-- begin Dataset extract --

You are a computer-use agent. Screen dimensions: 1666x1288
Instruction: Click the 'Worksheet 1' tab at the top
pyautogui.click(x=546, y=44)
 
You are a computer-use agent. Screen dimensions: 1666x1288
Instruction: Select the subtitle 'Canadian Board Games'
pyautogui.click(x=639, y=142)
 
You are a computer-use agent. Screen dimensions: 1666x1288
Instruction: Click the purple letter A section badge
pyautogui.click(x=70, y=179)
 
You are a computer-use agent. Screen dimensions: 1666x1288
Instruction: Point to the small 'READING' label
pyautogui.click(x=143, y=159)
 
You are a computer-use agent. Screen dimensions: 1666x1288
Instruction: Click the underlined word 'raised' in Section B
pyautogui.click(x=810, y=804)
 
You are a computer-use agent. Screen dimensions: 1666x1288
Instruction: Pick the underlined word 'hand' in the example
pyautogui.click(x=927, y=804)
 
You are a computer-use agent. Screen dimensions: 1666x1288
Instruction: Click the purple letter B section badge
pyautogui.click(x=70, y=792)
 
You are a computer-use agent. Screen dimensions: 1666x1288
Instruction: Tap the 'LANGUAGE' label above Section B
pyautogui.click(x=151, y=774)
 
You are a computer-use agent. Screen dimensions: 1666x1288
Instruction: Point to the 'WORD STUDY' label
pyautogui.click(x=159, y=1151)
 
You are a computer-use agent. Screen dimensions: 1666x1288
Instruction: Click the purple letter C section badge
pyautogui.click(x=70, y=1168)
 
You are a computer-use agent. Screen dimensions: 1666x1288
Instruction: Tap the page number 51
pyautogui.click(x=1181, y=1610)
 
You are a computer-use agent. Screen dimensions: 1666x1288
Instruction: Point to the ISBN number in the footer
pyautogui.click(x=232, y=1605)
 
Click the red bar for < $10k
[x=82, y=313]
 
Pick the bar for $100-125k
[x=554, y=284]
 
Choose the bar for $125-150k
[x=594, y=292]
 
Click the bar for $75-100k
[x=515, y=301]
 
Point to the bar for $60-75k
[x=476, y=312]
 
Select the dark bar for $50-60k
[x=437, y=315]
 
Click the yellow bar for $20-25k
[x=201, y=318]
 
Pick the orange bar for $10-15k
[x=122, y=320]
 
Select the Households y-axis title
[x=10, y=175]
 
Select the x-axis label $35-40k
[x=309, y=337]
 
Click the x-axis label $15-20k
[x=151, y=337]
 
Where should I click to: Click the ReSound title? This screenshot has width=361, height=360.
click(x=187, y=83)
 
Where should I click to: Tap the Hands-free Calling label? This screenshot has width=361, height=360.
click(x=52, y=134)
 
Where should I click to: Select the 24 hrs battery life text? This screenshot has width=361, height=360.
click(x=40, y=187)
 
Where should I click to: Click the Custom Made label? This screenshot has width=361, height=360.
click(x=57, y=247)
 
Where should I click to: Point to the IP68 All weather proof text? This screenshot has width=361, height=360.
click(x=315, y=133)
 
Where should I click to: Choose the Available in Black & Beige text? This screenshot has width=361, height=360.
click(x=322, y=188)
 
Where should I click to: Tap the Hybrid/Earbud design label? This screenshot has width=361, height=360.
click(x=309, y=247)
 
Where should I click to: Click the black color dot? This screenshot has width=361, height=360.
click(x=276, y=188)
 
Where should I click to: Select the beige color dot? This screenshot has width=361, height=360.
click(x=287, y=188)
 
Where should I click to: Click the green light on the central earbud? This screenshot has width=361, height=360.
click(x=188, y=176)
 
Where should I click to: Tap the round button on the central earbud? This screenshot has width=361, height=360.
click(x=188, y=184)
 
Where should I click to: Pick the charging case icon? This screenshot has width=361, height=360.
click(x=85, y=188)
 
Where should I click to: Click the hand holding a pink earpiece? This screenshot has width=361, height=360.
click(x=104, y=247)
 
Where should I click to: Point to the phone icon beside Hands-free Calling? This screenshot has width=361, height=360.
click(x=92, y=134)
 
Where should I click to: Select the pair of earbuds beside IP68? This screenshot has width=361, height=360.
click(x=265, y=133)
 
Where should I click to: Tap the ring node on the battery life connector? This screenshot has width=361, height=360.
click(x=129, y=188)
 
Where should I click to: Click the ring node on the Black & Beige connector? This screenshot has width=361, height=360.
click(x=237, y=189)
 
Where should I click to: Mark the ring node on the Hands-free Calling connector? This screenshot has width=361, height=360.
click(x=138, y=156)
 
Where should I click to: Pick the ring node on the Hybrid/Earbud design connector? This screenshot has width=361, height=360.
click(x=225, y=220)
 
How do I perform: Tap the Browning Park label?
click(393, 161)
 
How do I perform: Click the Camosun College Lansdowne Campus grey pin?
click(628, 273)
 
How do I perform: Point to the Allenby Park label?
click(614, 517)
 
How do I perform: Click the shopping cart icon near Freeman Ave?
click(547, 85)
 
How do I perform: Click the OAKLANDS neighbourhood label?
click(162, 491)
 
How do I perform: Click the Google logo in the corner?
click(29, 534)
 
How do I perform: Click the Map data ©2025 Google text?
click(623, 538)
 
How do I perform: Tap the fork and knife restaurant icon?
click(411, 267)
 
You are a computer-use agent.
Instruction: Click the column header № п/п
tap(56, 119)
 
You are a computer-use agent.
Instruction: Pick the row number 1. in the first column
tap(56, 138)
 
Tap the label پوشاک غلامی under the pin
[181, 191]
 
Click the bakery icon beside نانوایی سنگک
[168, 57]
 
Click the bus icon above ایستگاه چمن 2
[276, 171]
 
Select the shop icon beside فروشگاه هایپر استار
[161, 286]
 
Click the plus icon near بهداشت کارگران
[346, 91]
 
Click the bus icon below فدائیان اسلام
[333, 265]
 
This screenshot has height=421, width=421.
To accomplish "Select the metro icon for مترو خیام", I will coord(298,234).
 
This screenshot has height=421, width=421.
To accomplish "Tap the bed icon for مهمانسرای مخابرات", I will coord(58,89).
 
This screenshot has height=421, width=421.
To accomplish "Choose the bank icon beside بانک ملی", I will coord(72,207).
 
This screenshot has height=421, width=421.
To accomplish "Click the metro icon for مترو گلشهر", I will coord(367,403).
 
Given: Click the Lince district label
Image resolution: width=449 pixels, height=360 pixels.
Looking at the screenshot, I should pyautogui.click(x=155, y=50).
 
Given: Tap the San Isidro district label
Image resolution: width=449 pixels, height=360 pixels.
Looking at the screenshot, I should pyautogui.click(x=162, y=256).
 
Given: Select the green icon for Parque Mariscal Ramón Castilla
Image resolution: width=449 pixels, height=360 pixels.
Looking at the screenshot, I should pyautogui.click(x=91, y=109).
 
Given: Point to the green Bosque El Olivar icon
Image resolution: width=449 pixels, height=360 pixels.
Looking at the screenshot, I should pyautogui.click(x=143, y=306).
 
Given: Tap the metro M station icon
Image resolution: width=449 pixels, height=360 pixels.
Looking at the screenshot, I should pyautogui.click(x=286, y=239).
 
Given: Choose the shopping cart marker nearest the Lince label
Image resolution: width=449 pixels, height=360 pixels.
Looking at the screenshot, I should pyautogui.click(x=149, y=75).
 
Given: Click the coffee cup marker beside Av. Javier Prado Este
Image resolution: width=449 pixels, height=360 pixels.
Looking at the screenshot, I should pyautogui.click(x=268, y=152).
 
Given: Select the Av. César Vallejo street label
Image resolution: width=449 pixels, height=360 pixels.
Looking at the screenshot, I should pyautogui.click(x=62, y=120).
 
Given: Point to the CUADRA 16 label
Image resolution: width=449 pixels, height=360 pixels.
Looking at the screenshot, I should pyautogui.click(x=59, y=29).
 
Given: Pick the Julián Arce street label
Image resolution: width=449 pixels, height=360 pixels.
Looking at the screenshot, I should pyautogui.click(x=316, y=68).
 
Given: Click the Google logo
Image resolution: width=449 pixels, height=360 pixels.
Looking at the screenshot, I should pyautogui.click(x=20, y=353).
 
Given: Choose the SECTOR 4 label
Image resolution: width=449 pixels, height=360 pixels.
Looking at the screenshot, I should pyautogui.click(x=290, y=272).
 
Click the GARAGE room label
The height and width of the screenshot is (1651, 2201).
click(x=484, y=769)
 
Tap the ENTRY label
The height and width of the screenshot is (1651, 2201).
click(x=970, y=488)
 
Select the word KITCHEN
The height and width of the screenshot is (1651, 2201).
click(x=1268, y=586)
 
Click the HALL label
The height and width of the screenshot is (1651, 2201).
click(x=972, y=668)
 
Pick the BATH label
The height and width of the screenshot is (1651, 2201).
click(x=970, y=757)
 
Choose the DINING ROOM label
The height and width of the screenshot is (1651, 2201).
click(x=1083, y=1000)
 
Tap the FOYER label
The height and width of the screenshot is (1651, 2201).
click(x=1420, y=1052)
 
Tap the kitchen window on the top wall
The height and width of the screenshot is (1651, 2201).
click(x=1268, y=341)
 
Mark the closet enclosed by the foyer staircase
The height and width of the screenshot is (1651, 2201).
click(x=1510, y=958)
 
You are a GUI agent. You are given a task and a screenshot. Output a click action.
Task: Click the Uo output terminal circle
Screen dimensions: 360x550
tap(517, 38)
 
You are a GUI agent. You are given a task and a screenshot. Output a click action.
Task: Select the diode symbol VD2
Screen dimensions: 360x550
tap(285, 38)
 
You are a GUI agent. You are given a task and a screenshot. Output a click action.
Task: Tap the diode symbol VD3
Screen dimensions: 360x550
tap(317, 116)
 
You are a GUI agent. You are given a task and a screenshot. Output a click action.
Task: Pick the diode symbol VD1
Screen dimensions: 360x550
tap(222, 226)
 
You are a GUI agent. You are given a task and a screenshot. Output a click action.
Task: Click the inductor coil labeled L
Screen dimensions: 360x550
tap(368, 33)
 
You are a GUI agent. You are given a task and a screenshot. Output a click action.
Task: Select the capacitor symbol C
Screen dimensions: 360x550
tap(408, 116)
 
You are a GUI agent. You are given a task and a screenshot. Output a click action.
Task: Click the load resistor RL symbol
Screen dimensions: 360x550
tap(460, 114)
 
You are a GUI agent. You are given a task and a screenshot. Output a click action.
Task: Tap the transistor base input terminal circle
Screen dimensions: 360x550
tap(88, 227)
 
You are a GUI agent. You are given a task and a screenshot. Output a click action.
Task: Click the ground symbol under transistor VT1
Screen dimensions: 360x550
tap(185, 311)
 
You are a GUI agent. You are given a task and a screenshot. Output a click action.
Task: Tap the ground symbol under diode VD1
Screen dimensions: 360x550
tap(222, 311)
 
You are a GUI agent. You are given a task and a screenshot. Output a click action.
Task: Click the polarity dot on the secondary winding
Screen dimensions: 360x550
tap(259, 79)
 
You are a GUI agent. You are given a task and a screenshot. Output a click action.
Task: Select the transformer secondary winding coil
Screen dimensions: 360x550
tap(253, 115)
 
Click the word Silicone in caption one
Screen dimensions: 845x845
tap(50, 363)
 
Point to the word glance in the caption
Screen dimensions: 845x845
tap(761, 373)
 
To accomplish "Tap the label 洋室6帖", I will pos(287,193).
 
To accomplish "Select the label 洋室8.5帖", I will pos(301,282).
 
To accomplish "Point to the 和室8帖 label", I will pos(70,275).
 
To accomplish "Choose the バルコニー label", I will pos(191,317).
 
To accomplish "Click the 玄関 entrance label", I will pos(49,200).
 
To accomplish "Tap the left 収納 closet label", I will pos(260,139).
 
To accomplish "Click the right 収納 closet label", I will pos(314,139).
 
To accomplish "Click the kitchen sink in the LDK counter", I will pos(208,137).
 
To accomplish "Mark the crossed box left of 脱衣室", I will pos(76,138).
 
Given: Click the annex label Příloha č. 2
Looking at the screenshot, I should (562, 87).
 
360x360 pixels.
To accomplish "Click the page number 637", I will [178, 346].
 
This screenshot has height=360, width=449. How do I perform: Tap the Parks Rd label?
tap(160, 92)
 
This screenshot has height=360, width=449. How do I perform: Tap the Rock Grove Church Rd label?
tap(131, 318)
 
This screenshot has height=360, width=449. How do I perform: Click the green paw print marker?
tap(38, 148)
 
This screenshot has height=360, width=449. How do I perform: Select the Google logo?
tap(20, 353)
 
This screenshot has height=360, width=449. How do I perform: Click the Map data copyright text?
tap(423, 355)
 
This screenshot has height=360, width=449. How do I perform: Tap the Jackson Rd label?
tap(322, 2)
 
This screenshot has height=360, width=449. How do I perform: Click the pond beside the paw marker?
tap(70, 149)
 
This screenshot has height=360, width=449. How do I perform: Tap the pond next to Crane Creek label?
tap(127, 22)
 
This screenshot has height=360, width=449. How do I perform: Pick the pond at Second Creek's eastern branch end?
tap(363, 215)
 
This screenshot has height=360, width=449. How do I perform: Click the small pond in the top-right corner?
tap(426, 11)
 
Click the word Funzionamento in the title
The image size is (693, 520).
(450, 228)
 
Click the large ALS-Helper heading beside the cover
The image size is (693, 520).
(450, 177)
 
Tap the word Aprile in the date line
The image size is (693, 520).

-- end Dataset extract --

Aim of the exercise:
Rewrite the rows from the line with "Click the red bar for < $10k" through the line with "click(x=57, y=247)", replacing "bar" with "column" and changing nothing else.

Solved exercise:
Click the red column for < $10k
[x=82, y=313]
 
Pick the column for $100-125k
[x=554, y=284]
 
Choose the column for $125-150k
[x=594, y=292]
 
Click the column for $75-100k
[x=515, y=301]
 
Point to the column for $60-75k
[x=476, y=312]
 
Select the dark column for $50-60k
[x=437, y=315]
 
Click the yellow column for $20-25k
[x=201, y=318]
 
Pick the orange column for $10-15k
[x=122, y=320]
 
Select the Households y-axis title
[x=10, y=175]
 
Select the x-axis label $35-40k
[x=309, y=337]
 
Click the x-axis label $15-20k
[x=151, y=337]
 
Where should I click to: Click the ReSound title? This screenshot has width=361, height=360.
click(x=187, y=83)
 
Where should I click to: Tap the Hands-free Calling label? This screenshot has width=361, height=360.
click(x=52, y=134)
 
Where should I click to: Select the 24 hrs battery life text? This screenshot has width=361, height=360.
click(x=40, y=187)
 
Where should I click to: Click the Custom Made label? This screenshot has width=361, height=360.
click(x=57, y=247)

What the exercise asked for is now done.